» **Exercise brief**
Word for word, restate the entries that follow.

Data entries
%%
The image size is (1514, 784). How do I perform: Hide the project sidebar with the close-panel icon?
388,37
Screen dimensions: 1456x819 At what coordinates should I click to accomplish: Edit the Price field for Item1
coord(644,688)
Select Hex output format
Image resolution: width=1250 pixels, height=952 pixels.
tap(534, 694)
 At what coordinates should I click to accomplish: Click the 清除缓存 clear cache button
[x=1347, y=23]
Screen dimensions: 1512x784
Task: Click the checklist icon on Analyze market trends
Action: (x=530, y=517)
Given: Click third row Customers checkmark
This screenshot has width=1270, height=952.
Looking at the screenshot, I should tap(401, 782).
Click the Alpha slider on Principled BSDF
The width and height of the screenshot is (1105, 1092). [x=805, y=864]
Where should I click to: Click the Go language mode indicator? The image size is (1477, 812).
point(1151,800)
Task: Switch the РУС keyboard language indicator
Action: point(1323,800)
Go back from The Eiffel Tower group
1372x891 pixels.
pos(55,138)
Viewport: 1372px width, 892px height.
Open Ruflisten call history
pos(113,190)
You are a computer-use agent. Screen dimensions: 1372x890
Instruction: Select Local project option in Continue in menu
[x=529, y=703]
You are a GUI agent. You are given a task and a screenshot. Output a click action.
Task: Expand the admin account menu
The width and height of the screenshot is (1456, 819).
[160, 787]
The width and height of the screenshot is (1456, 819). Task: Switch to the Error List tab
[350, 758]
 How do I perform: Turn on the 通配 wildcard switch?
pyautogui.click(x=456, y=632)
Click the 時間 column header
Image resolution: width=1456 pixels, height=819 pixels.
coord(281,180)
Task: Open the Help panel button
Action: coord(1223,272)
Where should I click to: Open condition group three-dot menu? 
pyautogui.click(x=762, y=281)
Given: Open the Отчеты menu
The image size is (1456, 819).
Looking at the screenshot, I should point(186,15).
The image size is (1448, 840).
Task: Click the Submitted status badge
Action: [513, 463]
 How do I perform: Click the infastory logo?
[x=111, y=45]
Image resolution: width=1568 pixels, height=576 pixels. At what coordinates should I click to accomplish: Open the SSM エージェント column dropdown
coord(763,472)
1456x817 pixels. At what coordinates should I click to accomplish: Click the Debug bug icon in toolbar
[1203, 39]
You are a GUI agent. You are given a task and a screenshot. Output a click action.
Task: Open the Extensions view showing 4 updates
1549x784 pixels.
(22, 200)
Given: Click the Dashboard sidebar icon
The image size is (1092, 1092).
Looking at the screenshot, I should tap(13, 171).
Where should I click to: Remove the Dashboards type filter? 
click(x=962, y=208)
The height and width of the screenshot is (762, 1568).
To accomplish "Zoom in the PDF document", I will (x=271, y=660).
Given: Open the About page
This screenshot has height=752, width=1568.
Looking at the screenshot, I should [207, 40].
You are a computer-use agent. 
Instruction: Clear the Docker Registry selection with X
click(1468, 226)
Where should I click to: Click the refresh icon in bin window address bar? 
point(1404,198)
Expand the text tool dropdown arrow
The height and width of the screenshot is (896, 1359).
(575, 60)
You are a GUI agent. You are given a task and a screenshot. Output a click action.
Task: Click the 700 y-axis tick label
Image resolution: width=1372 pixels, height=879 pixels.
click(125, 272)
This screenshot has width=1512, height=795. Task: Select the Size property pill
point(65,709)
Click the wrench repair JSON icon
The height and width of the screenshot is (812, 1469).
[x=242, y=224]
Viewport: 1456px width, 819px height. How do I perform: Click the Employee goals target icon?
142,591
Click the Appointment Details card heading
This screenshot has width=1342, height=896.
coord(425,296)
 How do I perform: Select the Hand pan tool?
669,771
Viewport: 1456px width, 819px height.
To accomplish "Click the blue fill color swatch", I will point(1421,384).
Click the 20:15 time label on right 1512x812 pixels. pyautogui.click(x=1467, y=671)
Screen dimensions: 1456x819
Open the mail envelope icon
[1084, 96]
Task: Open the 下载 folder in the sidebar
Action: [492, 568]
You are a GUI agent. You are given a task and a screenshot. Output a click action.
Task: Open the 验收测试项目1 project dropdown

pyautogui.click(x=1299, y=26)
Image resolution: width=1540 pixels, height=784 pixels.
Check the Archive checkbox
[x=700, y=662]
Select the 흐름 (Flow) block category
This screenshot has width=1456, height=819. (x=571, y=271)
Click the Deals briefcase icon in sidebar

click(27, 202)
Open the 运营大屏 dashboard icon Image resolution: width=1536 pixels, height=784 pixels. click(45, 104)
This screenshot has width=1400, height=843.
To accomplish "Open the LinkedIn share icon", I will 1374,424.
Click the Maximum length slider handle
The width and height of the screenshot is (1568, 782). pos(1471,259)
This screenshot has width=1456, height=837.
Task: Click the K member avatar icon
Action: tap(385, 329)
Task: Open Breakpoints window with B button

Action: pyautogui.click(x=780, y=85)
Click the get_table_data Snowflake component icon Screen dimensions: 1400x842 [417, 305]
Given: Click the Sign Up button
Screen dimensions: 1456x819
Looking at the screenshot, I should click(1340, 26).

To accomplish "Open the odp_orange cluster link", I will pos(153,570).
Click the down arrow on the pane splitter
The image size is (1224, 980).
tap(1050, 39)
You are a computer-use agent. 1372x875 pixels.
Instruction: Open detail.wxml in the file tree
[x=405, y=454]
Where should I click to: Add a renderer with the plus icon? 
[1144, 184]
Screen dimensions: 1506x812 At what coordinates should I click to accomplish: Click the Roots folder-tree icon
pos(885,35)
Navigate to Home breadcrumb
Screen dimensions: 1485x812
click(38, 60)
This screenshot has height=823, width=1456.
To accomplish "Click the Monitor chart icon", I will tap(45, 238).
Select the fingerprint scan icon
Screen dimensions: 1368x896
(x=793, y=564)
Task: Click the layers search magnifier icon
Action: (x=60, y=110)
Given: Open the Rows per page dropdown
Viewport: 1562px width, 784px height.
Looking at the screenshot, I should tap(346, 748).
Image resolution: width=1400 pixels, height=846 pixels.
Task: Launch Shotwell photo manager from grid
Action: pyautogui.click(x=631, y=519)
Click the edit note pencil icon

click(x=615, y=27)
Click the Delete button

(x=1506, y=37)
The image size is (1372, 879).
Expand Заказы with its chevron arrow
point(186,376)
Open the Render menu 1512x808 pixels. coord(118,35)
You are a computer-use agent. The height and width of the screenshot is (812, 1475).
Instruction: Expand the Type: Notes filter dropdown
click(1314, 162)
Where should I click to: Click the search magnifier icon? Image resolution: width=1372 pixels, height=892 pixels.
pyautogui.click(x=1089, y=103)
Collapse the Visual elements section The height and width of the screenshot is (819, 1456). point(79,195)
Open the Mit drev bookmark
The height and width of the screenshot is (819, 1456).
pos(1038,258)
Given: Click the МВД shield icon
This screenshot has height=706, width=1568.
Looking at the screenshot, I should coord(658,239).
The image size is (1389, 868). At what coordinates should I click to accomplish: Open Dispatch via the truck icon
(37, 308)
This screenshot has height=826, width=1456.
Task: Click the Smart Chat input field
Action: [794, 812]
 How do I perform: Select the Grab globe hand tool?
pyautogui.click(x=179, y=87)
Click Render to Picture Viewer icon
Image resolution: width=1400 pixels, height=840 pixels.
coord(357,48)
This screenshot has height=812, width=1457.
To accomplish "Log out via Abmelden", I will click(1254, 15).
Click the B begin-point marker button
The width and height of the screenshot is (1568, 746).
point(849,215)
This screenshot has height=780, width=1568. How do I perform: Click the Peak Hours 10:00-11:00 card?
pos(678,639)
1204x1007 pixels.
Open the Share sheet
%%
» **Answer to the exercise**
The image size is (1514, 784). How do I perform: Hide the project sidebar with the close-panel icon?
388,37
Screen dimensions: 1456x819 At what coordinates should I click to accomplish: Edit the Price field for Item1
coord(644,688)
Select Hex output format
Image resolution: width=1250 pixels, height=952 pixels.
tap(534, 694)
 At what coordinates should I click to accomplish: Click the 清除缓存 clear cache button
[x=1347, y=23]
Screen dimensions: 1512x784
Task: Click the checklist icon on Analyze market trends
Action: (x=530, y=517)
Given: Click third row Customers checkmark
This screenshot has width=1270, height=952.
Looking at the screenshot, I should tap(401, 782).
Click the Alpha slider on Principled BSDF
The width and height of the screenshot is (1105, 1092). [x=805, y=864]
Where should I click to: Click the Go language mode indicator? The image size is (1477, 812).
point(1151,800)
Task: Switch the РУС keyboard language indicator
Action: point(1323,800)
Go back from The Eiffel Tower group
1372x891 pixels.
pos(55,138)
Viewport: 1372px width, 892px height.
Open Ruflisten call history
pos(113,190)
You are a computer-use agent. Screen dimensions: 1372x890
Instruction: Select Local project option in Continue in menu
[x=529, y=703]
You are a GUI agent. You are given a task and a screenshot. Output a click action.
Task: Expand the admin account menu
The width and height of the screenshot is (1456, 819).
[160, 787]
The width and height of the screenshot is (1456, 819). Task: Switch to the Error List tab
[350, 758]
 How do I perform: Turn on the 通配 wildcard switch?
pyautogui.click(x=456, y=632)
Click the 時間 column header
Image resolution: width=1456 pixels, height=819 pixels.
coord(281,180)
Task: Open the Help panel button
Action: coord(1223,272)
Where should I click to: Open condition group three-dot menu? 
pyautogui.click(x=762, y=281)
Given: Open the Отчеты menu
The image size is (1456, 819).
Looking at the screenshot, I should point(186,15).
The image size is (1448, 840).
Task: Click the Submitted status badge
Action: [513, 463]
 How do I perform: Click the infastory logo?
[x=111, y=45]
Image resolution: width=1568 pixels, height=576 pixels. At what coordinates should I click to accomplish: Open the SSM エージェント column dropdown
coord(763,472)
1456x817 pixels. At what coordinates should I click to accomplish: Click the Debug bug icon in toolbar
[1203, 39]
You are a GUI agent. You are given a task and a screenshot. Output a click action.
Task: Open the Extensions view showing 4 updates
1549x784 pixels.
(22, 200)
Given: Click the Dashboard sidebar icon
The image size is (1092, 1092).
Looking at the screenshot, I should tap(13, 171).
Where should I click to: Remove the Dashboards type filter? 
click(x=962, y=208)
The height and width of the screenshot is (762, 1568).
To accomplish "Zoom in the PDF document", I will (x=271, y=660).
Given: Open the About page
This screenshot has height=752, width=1568.
Looking at the screenshot, I should [207, 40].
You are a computer-use agent. 
Instruction: Clear the Docker Registry selection with X
click(1468, 226)
Where should I click to: Click the refresh icon in bin window address bar? 
point(1404,198)
Expand the text tool dropdown arrow
The height and width of the screenshot is (896, 1359).
(575, 60)
You are a GUI agent. You are given a task and a screenshot. Output a click action.
Task: Click the 700 y-axis tick label
Image resolution: width=1372 pixels, height=879 pixels.
click(125, 272)
This screenshot has width=1512, height=795. Task: Select the Size property pill
point(65,709)
Click the wrench repair JSON icon
The height and width of the screenshot is (812, 1469).
[x=242, y=224]
Viewport: 1456px width, 819px height. How do I perform: Click the Employee goals target icon?
142,591
Click the Appointment Details card heading
This screenshot has width=1342, height=896.
coord(425,296)
 How do I perform: Select the Hand pan tool?
669,771
Viewport: 1456px width, 819px height.
To accomplish "Click the blue fill color swatch", I will point(1421,384).
Click the 20:15 time label on right 1512x812 pixels. pyautogui.click(x=1467, y=671)
Screen dimensions: 1456x819
Open the mail envelope icon
[1084, 96]
Task: Open the 下载 folder in the sidebar
Action: [492, 568]
You are a GUI agent. You are given a task and a screenshot. Output a click action.
Task: Open the 验收测试项目1 project dropdown

pyautogui.click(x=1299, y=26)
Image resolution: width=1540 pixels, height=784 pixels.
Check the Archive checkbox
[x=700, y=662]
Select the 흐름 (Flow) block category
This screenshot has width=1456, height=819. (x=571, y=271)
Click the Deals briefcase icon in sidebar

click(27, 202)
Open the 运营大屏 dashboard icon Image resolution: width=1536 pixels, height=784 pixels. click(45, 104)
This screenshot has width=1400, height=843.
To accomplish "Open the LinkedIn share icon", I will 1374,424.
Click the Maximum length slider handle
The width and height of the screenshot is (1568, 782). pos(1471,259)
This screenshot has width=1456, height=837.
Task: Click the K member avatar icon
Action: tap(385, 329)
Task: Open Breakpoints window with B button

Action: pyautogui.click(x=780, y=85)
Click the get_table_data Snowflake component icon Screen dimensions: 1400x842 [417, 305]
Given: Click the Sign Up button
Screen dimensions: 1456x819
Looking at the screenshot, I should click(1340, 26).

To accomplish "Open the odp_orange cluster link", I will pos(153,570).
Click the down arrow on the pane splitter
The image size is (1224, 980).
tap(1050, 39)
You are a computer-use agent. 1372x875 pixels.
Instruction: Open detail.wxml in the file tree
[x=405, y=454]
Where should I click to: Add a renderer with the plus icon? 
[1144, 184]
Screen dimensions: 1506x812 At what coordinates should I click to accomplish: Click the Roots folder-tree icon
pos(885,35)
Navigate to Home breadcrumb
Screen dimensions: 1485x812
click(38, 60)
This screenshot has height=823, width=1456.
To accomplish "Click the Monitor chart icon", I will tap(45, 238).
Select the fingerprint scan icon
Screen dimensions: 1368x896
(x=793, y=564)
Task: Click the layers search magnifier icon
Action: (x=60, y=110)
Given: Open the Rows per page dropdown
Viewport: 1562px width, 784px height.
Looking at the screenshot, I should tap(346, 748).
Image resolution: width=1400 pixels, height=846 pixels.
Task: Launch Shotwell photo manager from grid
Action: pyautogui.click(x=631, y=519)
Click the edit note pencil icon

click(x=615, y=27)
Click the Delete button

(x=1506, y=37)
The image size is (1372, 879).
Expand Заказы with its chevron arrow
point(186,376)
Open the Render menu 1512x808 pixels. coord(118,35)
You are a computer-use agent. The height and width of the screenshot is (812, 1475).
Instruction: Expand the Type: Notes filter dropdown
click(1314, 162)
Where should I click to: Click the search magnifier icon? Image resolution: width=1372 pixels, height=892 pixels.
pyautogui.click(x=1089, y=103)
Collapse the Visual elements section The height and width of the screenshot is (819, 1456). point(79,195)
Open the Mit drev bookmark
The height and width of the screenshot is (819, 1456).
pos(1038,258)
Given: Click the МВД shield icon
This screenshot has height=706, width=1568.
Looking at the screenshot, I should coord(658,239).
The image size is (1389, 868). At what coordinates should I click to accomplish: Open Dispatch via the truck icon
(37, 308)
This screenshot has height=826, width=1456.
Task: Click the Smart Chat input field
Action: [794, 812]
 How do I perform: Select the Grab globe hand tool?
pyautogui.click(x=179, y=87)
Click Render to Picture Viewer icon
Image resolution: width=1400 pixels, height=840 pixels.
coord(357,48)
This screenshot has height=812, width=1457.
To accomplish "Log out via Abmelden", I will click(1254, 15).
Click the B begin-point marker button
The width and height of the screenshot is (1568, 746).
point(849,215)
This screenshot has height=780, width=1568. How do I perform: Click the Peak Hours 10:00-11:00 card?
pos(678,639)
1204x1007 pixels.
Open the Share sheet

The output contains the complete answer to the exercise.